**WHAT THE TASK REQUIRES**:
Find each line in the records below that contains the word "Viewport", and copy those lines.

**SUPPLIED DATA**:
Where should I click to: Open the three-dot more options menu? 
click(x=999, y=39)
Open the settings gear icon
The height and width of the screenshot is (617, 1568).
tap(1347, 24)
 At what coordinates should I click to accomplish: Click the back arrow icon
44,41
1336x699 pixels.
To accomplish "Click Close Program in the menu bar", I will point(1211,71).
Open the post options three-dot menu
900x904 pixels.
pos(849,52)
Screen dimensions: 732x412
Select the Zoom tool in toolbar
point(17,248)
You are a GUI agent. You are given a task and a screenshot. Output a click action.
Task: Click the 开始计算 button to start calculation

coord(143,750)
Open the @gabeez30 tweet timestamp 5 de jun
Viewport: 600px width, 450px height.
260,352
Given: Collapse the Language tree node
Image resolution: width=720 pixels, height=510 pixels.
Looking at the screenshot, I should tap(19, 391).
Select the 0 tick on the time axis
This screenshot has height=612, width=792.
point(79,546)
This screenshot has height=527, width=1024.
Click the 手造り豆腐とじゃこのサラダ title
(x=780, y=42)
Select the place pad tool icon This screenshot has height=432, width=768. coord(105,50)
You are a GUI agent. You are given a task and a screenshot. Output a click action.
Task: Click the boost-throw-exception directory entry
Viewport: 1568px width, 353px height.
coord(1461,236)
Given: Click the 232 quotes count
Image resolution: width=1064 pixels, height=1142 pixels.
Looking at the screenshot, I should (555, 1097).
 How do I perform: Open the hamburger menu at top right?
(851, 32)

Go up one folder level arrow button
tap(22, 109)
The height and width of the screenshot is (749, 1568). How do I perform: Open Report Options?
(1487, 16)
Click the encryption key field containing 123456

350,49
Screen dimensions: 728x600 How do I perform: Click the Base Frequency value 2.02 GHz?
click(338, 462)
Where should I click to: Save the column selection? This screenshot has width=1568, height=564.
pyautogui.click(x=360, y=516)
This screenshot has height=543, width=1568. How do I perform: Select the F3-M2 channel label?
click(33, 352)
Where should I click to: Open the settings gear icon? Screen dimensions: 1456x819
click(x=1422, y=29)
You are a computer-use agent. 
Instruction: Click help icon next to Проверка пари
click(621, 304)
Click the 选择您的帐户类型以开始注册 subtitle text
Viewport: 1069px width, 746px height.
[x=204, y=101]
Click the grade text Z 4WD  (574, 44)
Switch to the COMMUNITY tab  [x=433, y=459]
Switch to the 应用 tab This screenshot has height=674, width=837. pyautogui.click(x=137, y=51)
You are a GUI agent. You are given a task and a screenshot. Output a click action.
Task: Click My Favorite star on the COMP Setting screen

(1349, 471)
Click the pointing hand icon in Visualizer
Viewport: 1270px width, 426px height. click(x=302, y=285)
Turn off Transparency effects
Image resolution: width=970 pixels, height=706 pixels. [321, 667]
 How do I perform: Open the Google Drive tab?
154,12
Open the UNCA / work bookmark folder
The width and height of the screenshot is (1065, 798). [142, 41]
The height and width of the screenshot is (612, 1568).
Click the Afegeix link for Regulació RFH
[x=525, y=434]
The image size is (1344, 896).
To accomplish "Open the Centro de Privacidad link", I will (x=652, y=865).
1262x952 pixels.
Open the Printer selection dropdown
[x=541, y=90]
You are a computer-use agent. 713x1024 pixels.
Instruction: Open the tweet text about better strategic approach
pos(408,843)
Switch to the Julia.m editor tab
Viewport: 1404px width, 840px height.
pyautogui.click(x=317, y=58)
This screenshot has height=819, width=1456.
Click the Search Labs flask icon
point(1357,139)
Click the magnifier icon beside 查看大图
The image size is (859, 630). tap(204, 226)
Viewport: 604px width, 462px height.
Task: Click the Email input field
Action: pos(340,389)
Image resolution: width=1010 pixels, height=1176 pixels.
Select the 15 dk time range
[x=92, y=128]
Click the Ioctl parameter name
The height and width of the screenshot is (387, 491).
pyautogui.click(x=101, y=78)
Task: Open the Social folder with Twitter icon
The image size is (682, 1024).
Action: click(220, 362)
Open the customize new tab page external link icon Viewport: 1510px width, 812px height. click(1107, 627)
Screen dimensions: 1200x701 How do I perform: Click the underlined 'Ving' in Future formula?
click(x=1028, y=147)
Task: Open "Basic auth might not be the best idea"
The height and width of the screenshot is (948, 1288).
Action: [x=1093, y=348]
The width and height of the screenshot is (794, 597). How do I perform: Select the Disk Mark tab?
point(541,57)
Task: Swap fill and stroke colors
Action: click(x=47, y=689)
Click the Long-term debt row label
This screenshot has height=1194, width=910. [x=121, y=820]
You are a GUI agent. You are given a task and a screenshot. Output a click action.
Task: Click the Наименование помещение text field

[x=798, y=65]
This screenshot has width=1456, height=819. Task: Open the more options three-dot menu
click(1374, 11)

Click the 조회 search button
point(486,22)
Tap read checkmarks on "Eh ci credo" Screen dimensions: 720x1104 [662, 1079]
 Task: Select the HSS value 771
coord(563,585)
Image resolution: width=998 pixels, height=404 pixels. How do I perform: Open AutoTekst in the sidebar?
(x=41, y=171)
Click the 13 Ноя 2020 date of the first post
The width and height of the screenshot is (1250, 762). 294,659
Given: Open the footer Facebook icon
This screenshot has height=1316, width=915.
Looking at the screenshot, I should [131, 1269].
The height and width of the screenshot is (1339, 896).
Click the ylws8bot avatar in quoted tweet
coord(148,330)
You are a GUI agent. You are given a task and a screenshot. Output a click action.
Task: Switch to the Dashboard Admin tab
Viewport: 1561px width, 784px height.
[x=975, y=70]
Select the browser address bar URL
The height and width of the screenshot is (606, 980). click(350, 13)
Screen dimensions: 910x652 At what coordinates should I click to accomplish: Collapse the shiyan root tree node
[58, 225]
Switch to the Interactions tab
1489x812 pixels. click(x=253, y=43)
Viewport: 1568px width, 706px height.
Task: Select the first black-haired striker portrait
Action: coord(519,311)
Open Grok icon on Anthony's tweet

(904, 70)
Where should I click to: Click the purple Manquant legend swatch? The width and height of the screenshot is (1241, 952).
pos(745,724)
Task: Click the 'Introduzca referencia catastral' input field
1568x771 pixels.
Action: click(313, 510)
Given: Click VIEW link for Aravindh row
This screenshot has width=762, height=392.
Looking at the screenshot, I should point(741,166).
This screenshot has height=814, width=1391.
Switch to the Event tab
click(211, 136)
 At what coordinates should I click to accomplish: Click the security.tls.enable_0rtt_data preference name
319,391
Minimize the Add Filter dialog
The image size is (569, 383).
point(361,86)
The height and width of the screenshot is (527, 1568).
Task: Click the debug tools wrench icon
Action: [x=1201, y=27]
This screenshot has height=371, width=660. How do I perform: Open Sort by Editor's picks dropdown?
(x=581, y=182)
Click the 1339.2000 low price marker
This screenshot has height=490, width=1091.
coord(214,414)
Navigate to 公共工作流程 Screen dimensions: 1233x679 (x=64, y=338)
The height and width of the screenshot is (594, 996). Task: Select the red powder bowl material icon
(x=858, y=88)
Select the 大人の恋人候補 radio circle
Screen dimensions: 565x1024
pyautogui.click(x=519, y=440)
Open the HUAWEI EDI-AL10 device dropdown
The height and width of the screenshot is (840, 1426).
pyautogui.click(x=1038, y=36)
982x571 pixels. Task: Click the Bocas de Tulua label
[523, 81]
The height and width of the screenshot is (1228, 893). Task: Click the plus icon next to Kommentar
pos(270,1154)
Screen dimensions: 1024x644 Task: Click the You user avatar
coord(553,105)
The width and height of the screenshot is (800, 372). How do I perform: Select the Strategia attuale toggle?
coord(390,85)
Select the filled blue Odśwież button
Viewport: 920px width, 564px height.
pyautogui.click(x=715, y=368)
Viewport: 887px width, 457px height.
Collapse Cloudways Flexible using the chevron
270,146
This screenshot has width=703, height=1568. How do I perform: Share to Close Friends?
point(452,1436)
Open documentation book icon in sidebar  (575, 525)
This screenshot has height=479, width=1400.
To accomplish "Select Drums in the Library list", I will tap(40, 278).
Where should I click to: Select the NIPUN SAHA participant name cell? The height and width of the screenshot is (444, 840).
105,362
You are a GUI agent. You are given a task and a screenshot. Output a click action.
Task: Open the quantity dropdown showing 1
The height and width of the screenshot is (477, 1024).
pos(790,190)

**FINISHED ANSWER**:
Viewport: 600px width, 450px height.
Viewport: 1568px width, 353px height.
Viewport: 1069px width, 746px height.
Viewport: 1270px width, 426px height. click(x=302, y=285)
Viewport: 1404px width, 840px height.
Viewport: 604px width, 462px height.
Open the customize new tab page external link icon Viewport: 1510px width, 812px height. click(1107, 627)
Viewport: 1561px width, 784px height.
Viewport: 1568px width, 706px height.
Viewport: 920px width, 564px height.
Viewport: 887px width, 457px height.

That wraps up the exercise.